De-identification refers to a strategy or protocol for removing information that can link a person (or an entity in general) to a specific record in a data set. De-identification is typically used to allow the release or sharing of data sets (e.g., involving human subject research) with third parties (e.g., researchers). Common de-identification protocols include deleting or masking name and social security identifiers, suppressing other associated information by blurring it (e.g., using year of birth as opposed to date of birth or zip code instead of street address). One form of de-identification — also called anonymization — replaces personally-identifying information (e.g., SSN) with unique random strings. This allows information to be associated with a unique anonymous (as opposed to the real)  individual or entity.

How effective are de-indentification/anonymization practices? 

While use extensively (e.g., HIPAA for medical data and FERPA for education data), it is now commonly accepted that combining multiple de-identified/anonymized data sets could allow for re-identification. As such de-identification and anonymization are widely believed to be ineffective against any party determined to undermine such protocols.  The US President’s Council of Advisors on Science and Technology (PCAST) found de-identification “somewhat useful as an added safeguard” but not “a useful basis for policy” as “it is not robust against near‐term future re‐identification methods”.

How do secure MPC and DP technologies compare to de-indentification/anonymization practices? 

Unlike de-identification and anonymization protocols, MPC and DP technologies do not rely on hiding or supressing sensitive information at the record level, while releasing other information. MPC and DP protect the entirety of the records and provide mathematical guarantees about what information can be gleaned. In general MPC ensures that no information is “leaked” about the individual records or data sets other than what was intended and pre-approved, whereas DP ensures that the information leaked cannot be used to ascertain whether an individual record was present or not in the data set.
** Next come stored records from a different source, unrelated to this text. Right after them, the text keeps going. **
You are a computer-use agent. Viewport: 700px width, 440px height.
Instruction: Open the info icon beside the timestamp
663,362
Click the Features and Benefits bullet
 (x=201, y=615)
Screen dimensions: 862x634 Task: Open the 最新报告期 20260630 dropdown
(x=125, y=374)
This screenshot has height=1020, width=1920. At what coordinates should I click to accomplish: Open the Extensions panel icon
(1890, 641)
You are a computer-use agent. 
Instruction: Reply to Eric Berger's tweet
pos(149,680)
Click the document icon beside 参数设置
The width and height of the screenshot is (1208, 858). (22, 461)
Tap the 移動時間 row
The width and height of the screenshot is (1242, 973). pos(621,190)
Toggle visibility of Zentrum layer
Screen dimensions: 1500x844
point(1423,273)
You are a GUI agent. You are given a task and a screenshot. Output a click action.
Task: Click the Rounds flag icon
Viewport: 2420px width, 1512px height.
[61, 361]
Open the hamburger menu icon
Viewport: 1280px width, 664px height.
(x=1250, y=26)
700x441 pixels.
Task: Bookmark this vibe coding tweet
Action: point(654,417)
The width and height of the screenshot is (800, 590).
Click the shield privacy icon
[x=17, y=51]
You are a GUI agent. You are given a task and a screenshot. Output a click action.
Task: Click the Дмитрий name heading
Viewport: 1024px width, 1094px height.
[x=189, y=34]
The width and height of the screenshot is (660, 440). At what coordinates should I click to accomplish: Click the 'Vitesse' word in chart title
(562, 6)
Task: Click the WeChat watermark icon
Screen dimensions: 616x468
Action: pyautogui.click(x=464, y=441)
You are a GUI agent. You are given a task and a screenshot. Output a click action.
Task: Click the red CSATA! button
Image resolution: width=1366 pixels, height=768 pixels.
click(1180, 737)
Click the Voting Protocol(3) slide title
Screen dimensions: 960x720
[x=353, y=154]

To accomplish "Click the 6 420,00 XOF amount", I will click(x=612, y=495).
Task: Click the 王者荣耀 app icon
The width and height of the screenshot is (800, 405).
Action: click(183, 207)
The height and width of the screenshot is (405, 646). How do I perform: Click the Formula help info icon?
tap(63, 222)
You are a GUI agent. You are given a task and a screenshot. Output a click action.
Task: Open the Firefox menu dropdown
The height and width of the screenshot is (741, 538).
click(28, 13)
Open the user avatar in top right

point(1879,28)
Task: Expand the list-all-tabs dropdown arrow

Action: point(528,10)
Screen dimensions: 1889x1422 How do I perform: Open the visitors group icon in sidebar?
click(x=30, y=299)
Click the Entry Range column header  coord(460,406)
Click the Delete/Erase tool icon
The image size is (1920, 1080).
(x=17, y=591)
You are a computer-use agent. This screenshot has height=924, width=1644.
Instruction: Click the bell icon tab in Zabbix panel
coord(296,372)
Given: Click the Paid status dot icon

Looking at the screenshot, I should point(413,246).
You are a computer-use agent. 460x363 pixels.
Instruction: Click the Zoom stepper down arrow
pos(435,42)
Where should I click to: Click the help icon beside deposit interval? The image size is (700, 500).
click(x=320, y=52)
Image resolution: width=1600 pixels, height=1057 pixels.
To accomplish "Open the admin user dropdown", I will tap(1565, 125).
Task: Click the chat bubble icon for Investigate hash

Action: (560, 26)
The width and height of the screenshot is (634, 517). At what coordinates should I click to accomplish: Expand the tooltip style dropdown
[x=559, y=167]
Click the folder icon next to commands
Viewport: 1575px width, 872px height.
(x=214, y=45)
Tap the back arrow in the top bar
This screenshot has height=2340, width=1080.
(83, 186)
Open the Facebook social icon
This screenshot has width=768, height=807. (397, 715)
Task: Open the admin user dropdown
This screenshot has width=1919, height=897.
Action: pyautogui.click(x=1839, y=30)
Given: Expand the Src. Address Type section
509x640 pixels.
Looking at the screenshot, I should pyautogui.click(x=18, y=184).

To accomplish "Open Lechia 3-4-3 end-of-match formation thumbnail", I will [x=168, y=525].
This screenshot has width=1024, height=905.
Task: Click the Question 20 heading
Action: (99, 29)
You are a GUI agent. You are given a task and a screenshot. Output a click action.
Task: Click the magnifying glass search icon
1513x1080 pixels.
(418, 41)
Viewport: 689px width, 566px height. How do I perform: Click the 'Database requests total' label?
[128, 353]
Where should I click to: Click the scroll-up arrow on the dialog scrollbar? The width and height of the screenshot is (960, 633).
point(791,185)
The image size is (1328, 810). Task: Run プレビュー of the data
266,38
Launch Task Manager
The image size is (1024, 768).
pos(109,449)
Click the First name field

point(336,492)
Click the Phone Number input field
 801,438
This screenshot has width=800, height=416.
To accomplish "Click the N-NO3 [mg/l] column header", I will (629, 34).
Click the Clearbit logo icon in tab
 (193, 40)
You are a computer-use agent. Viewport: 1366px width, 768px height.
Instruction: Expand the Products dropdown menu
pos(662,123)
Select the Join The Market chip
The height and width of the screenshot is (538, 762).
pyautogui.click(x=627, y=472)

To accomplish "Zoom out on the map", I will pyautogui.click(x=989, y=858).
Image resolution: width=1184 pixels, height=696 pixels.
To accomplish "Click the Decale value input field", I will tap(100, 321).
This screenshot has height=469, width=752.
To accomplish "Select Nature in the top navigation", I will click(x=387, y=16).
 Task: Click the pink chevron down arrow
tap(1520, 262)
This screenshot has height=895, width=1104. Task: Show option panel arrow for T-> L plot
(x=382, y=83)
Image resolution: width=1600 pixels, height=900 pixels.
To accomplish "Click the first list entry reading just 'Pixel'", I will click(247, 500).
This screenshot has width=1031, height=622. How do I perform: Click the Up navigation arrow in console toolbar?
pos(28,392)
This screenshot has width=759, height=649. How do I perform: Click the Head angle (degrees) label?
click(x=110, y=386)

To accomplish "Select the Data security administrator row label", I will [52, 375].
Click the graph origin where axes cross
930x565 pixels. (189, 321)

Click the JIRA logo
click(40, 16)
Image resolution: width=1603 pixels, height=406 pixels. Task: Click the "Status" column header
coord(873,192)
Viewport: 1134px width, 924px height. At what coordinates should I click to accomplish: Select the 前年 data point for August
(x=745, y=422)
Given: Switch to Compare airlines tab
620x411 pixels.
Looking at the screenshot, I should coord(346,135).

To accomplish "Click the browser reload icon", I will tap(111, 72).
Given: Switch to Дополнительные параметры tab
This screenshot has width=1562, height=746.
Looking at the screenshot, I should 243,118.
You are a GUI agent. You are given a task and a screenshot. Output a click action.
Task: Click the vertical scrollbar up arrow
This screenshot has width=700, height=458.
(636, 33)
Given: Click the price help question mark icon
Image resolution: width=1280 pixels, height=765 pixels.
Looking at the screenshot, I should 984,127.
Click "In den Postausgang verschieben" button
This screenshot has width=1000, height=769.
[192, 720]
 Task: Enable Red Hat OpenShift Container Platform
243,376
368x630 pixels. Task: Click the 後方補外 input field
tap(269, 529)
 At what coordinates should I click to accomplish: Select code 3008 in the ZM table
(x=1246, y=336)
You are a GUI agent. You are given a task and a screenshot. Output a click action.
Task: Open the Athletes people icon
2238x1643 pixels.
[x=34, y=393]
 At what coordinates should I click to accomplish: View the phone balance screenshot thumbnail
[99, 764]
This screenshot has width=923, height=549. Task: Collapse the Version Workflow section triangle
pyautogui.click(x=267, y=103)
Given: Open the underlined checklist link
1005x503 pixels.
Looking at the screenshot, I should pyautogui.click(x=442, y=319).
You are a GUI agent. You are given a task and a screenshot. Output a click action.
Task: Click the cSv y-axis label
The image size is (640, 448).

In addition to addressing the vulnerabilities associated with re-identification, MPC has the additional advantage of allowing analytics to be conducted on multiple data sets without the need to mask or suppress information in these data sets. This allows for proper linkages across data sets (e.g., using social security numbers) and for more granural aggregation (e.g., using exact age and address), thus leading to far more accurate analysis. Of course, MPC does that in a way that does not reveal this sensitive data. Furthemore, MPC can be complemented with DP to further guarantee that aggregate analyses do not leak information that could be used to ascertain whether an individual record was present or not in the data set.

What is Blockchain?

Blockchain technology allows a set of distrusting parties to maintain an incorruptible digital ledger (or log) of transactions that can be checked/audited at any point in the future. A salient feature of blockchain is that it does not rely on any external authority and yet it provides an immutable record of transactions that can be validated for their authenticity. While the most common use of Blockchain technology is to keep a ledger of financial transactions (hence its relevance to crypto currencies such as bitcoins), the technology can be used to keep an incorruptible record of any transaction, including data access logs.

Are there examples of using Blockchain in the public sector?

Among many other applications, the US General Services Administration (GSA) is using Blockchain in a pilot that aims to automate the process by which it reviews bids on federal contracts. A description of this project is available in an article from GCN.